* Extracted data

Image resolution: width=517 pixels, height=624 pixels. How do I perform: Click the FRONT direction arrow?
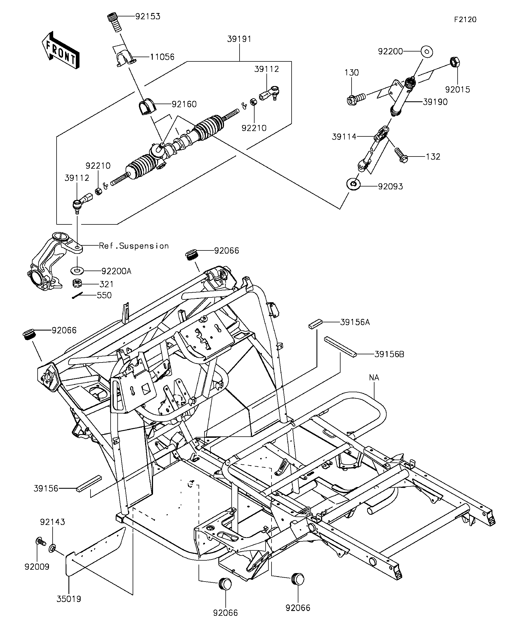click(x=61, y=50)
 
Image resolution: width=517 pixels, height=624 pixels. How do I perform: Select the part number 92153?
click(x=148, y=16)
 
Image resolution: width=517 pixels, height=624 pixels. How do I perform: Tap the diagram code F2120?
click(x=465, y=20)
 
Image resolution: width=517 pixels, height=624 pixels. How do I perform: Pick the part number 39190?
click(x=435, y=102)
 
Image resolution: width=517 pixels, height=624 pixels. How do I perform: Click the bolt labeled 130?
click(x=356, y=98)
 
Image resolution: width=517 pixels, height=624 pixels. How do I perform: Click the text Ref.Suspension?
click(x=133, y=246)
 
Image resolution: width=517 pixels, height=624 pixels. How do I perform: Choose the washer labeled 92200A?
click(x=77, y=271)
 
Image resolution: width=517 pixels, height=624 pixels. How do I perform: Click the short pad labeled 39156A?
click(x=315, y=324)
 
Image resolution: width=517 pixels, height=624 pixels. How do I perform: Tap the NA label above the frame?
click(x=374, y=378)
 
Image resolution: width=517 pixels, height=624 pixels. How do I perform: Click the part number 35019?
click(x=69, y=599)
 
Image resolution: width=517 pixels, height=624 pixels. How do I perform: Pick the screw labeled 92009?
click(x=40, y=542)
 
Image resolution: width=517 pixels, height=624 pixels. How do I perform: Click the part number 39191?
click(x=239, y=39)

--

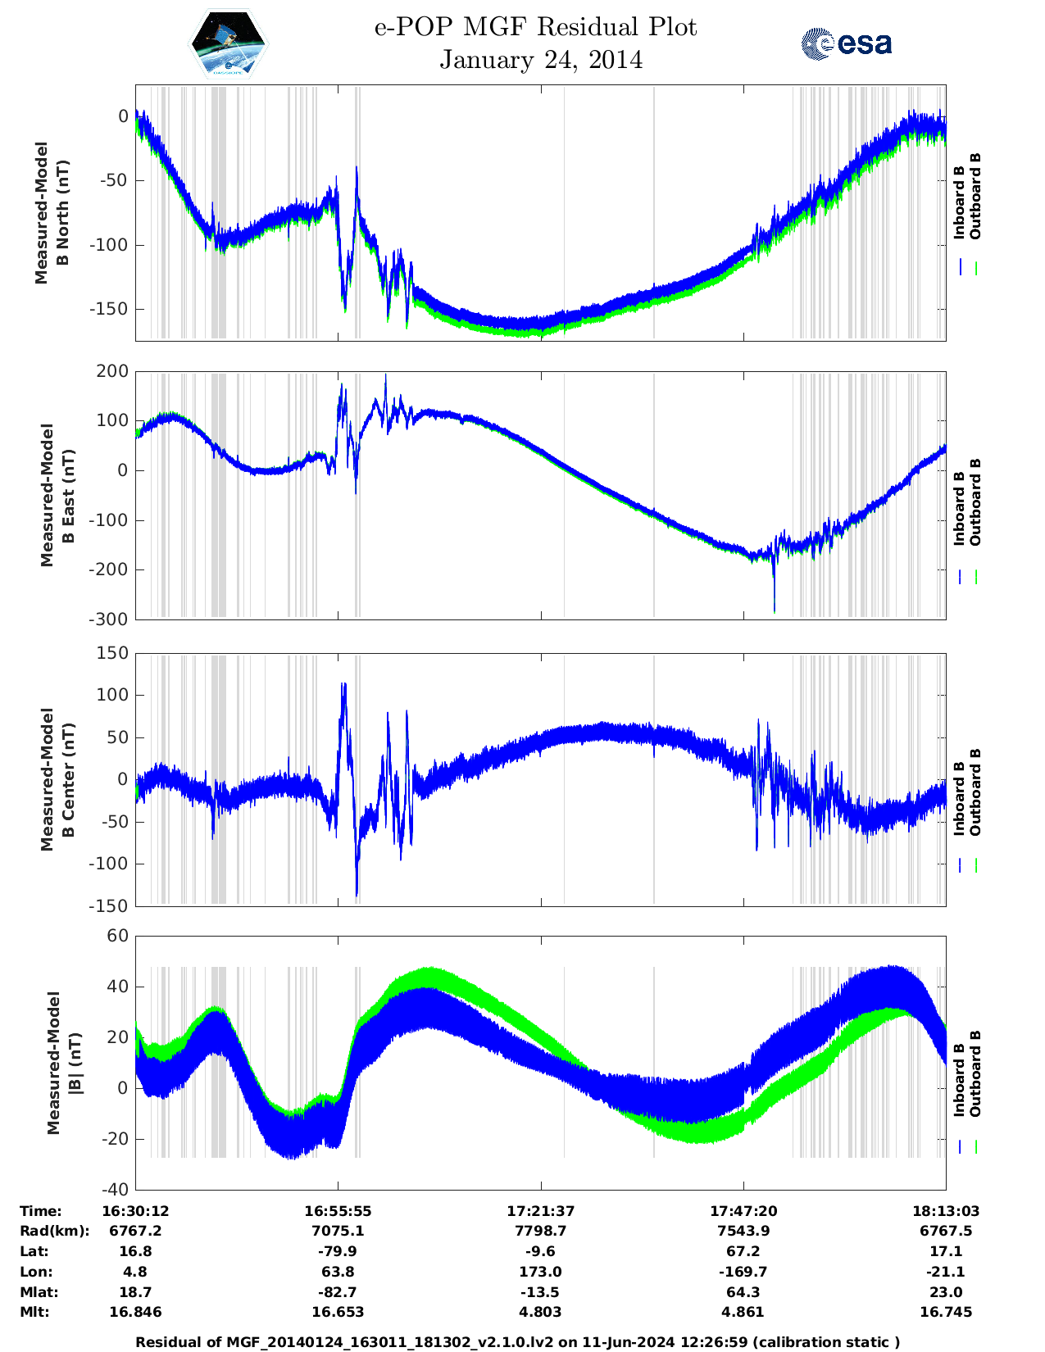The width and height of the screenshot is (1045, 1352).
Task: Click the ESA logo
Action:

---

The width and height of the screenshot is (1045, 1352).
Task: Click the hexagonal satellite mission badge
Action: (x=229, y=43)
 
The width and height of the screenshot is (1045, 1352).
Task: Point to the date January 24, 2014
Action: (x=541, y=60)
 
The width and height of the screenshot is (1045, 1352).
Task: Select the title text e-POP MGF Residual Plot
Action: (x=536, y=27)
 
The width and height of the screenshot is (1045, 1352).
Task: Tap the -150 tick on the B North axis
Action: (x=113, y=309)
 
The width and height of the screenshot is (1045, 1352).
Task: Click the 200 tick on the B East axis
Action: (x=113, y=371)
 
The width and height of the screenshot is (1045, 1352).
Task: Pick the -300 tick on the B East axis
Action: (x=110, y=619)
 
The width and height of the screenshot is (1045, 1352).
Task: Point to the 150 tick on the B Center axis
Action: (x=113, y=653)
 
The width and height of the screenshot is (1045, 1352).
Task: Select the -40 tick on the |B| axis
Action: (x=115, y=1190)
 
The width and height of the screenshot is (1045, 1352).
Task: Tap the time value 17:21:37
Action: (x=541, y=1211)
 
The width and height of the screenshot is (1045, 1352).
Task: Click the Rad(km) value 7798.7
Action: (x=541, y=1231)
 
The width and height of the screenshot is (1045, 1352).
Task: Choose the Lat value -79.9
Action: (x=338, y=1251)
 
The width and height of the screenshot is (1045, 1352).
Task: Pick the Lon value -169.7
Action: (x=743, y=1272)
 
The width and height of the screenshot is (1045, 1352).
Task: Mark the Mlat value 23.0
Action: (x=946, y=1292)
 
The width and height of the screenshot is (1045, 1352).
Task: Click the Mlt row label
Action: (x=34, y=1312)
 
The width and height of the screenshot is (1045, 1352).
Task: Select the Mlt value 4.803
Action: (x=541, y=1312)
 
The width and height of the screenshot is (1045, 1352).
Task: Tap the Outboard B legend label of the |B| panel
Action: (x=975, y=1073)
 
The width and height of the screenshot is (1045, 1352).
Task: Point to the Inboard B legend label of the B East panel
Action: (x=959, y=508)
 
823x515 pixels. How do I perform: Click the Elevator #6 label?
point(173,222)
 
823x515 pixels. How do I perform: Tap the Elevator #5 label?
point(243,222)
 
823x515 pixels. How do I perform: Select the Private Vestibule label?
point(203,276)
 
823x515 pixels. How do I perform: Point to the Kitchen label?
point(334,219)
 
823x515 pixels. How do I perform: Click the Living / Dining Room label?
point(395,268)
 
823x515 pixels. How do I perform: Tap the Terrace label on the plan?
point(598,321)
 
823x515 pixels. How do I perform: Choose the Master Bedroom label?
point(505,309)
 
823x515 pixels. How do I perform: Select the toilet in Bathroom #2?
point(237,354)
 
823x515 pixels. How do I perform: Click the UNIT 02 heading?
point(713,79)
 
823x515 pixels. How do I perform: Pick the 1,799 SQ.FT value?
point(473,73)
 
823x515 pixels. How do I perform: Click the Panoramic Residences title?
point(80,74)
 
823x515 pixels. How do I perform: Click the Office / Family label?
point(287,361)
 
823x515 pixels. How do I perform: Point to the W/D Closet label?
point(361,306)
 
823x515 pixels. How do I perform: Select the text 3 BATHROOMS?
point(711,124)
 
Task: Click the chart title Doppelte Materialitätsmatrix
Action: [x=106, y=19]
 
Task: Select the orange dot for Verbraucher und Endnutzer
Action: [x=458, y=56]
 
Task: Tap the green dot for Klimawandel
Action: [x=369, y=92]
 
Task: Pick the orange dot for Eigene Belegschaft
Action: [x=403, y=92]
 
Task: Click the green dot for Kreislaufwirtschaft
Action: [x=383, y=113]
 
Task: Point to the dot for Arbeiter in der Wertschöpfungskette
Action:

* What the task asks
Filter the data above and copy every line that contains the word "number". Matching is case-sensitive.

* Written response
Image resolution: width=517 pixels, height=624 pixels. How do I perform: Select the part number 92153?
Image resolution: width=517 pixels, height=624 pixels. How do I perform: Pick the part number 39190?
Image resolution: width=517 pixels, height=624 pixels. How do I perform: Click the part number 35019?
Image resolution: width=517 pixels, height=624 pixels. How do I perform: Click the part number 39191?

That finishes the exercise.